About Tyrrell
Tyrrell Racing was the team that proved a small British operation, run from a timber yard in Surrey by a charismatic racing manager, could beat Ferrari, Lotus, and the rest of the F1 establishment to back-to-back Drivers' Championships. Ken Tyrrell founded the team in the mid-1960s as a Formula 3 and Formula 2 outfit running Matra chassis, then graduated to Formula 1 in 1968 with the Matra-Ford. By 1971, Tyrrell was World Champion. Jackie Stewart took three Drivers' Championships with the team (1969, 1971, 1973), and Tyrrell remained an independent constructor until 1998 when British American Racing acquired the team — the precursor of the modern Honda/Mercedes that would become 2014-2021 dominator. Tyrrell is the British constructor whose name should be more revered than it is.
Origins
Ken Tyrrell was a timber merchant who turned his lumber business into a team headquarters in Ockham, Surrey. He had run a Formula Junior team and managed Jackie Stewart's career through F3 and F2. The Tyrrell-Matra partnership began in 1968 with Stewart driving the Matra MS10 powered by Cosworth DFV — a partnership that immediately produced race wins. The 1969 championship came in the Matra MS80, with Stewart taking six wins and the Drivers' title.
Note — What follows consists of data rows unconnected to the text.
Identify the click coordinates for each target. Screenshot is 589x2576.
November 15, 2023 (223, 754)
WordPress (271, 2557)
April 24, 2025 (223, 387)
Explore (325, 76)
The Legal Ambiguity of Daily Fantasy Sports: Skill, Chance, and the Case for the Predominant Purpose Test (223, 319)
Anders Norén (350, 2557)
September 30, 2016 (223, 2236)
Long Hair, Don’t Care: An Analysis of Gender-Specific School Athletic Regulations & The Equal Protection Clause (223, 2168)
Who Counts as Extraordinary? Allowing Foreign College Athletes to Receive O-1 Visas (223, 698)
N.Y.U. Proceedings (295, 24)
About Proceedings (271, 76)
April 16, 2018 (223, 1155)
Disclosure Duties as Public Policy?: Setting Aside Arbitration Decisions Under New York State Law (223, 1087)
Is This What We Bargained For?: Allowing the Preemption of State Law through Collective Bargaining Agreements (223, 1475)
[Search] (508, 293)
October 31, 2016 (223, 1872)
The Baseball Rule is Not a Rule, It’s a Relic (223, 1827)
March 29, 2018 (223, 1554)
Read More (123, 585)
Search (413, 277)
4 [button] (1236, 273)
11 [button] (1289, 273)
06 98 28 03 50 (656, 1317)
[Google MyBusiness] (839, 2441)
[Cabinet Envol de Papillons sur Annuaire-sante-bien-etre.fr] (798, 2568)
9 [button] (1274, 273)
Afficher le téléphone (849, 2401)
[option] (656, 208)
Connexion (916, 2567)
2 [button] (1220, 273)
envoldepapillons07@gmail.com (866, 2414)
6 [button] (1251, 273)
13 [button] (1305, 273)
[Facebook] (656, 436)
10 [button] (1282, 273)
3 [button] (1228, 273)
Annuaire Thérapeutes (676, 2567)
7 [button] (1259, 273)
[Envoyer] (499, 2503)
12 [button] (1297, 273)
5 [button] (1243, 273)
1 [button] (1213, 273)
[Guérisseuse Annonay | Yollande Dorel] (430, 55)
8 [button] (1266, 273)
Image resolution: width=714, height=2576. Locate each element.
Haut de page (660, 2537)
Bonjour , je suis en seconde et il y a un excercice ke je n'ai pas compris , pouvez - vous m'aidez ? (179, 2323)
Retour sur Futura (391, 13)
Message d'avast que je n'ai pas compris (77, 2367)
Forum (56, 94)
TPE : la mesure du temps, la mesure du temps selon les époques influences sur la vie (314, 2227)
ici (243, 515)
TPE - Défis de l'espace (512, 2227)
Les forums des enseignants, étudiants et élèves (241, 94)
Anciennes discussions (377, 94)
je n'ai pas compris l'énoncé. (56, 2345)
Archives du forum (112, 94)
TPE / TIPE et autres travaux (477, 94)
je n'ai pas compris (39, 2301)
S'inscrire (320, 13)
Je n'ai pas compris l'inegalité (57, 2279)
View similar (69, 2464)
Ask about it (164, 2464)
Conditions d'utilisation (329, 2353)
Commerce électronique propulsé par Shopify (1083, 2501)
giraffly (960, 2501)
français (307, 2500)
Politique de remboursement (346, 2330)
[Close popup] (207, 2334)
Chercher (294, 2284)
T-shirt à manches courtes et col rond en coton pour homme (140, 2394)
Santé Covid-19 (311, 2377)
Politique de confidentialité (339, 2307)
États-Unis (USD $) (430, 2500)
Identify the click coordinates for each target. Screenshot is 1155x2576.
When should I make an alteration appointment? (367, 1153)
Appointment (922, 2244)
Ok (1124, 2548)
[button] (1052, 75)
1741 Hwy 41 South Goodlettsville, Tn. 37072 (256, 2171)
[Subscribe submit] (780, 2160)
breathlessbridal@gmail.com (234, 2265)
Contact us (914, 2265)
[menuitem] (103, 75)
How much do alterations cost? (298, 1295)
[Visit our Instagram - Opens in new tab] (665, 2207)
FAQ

When Matra demanded Tyrrell use the Matra V12 for 1970, Tyrrell refused (the V12 was uncompetitive against the DFV) and built his own car for 1970 — the Tyrrell 001. The first Tyrrell-built car raced in late 1970. The team's own constructor identity began here.
Golden Era
1971-1973 was Tyrrell's golden era. Stewart won the 1971 championship in the Tyrrell 003 with six victories. He nearly won again in 1972 (lost to Emerson Fittipaldi after Stewart was hospitalized with stomach ulcers). 1973 brought Stewart's third and final championship in the 005/006, with five wins. After Stewart's retirement at end of 1973 (following teammate François Cevert's death at Watkins Glen), Tyrrell never won another championship — but the team continued as a credible midfield constructor for 25 more years. Cevert's death is one of the most haunting losses in F1 history; Stewart had decided to retire before that race but had not yet announced it, planning to ride out his hundredth Grand Prix at Watkins Glen with his protégé.
Legendary Cars
The Tyrrell 001 (1970) was the team's first own constructor effort, conventional but quick. The Tyrrell 003 (1971) won Stewart's second championship. The Tyrrell 006 (1973) was the championship car for Stewart's third title. The most famous Tyrrell ever built is the P34 (1976-1977) — the "six-wheeler" with four small front wheels behind a tiny front wing. Designed by Derek Gardner, the P34 was an aerodynamic and grip experiment that won at Sweden 1976 with Jody Scheckter and earned Tyrrell second in the 1976 Constructors' Championship. The six-wheeler is the most photographed and beloved oddity in F1 history. Subsequent Tyrrells were less spectacular: the 011, 014 (Renault turbo), and the 020 series of the 1990s with Honda and later Yamaha and Ford engines.
Lows & Reinventions
Tyrrell's slow decline began with Stewart's retirement and accelerated through the 1980s as the small budget made it impossible to compete with the big-spending teams. Ken Tyrrell ran the team with characteristic frugality but the gap widened year by year. The team had a brief revival in the mid-1990s with Mika Salo and Ukyo Katayama, then Tyrrell sold to British American Tobacco's BAR project in 1998. Ken Tyrrell himself died in 2001 of cancer, having seen his team's name disappear from the grid. The BAR-Honda transition was painful for the original Tyrrell staff; many were laid off or transferred to the new operation. The Tyrrell factory in Ockham was sold and demolished. The continuous lineage from Tyrrell to BAR to Honda to Brawn to Mercedes is one of F1's most fascinating institutional stories.
Modern Era
Tyrrell does not currently exist as a Formula 1 entry. Its institutional successor — the team that bought the entry in 1998 — became British American Racing, then Honda Racing F1, then Brawn GP (which won both championships in 2009), and finally Mercedes-AMG Petronas Formula One Team, which won eight consecutive Constructors' Championships from 2014-2021. Mercedes' Brackley factory traces its corporate ancestry to Ken Tyrrell's Ockham timber yard. The Tyrrell name itself is largely commemorated through historical exhibitions, the Goodwood Festival of Speed appearances by P34 demonstration cars, and the periodic re-running of Stewart's championship cars. The Tyrrell family has not pursued an F1 return since Ken's death.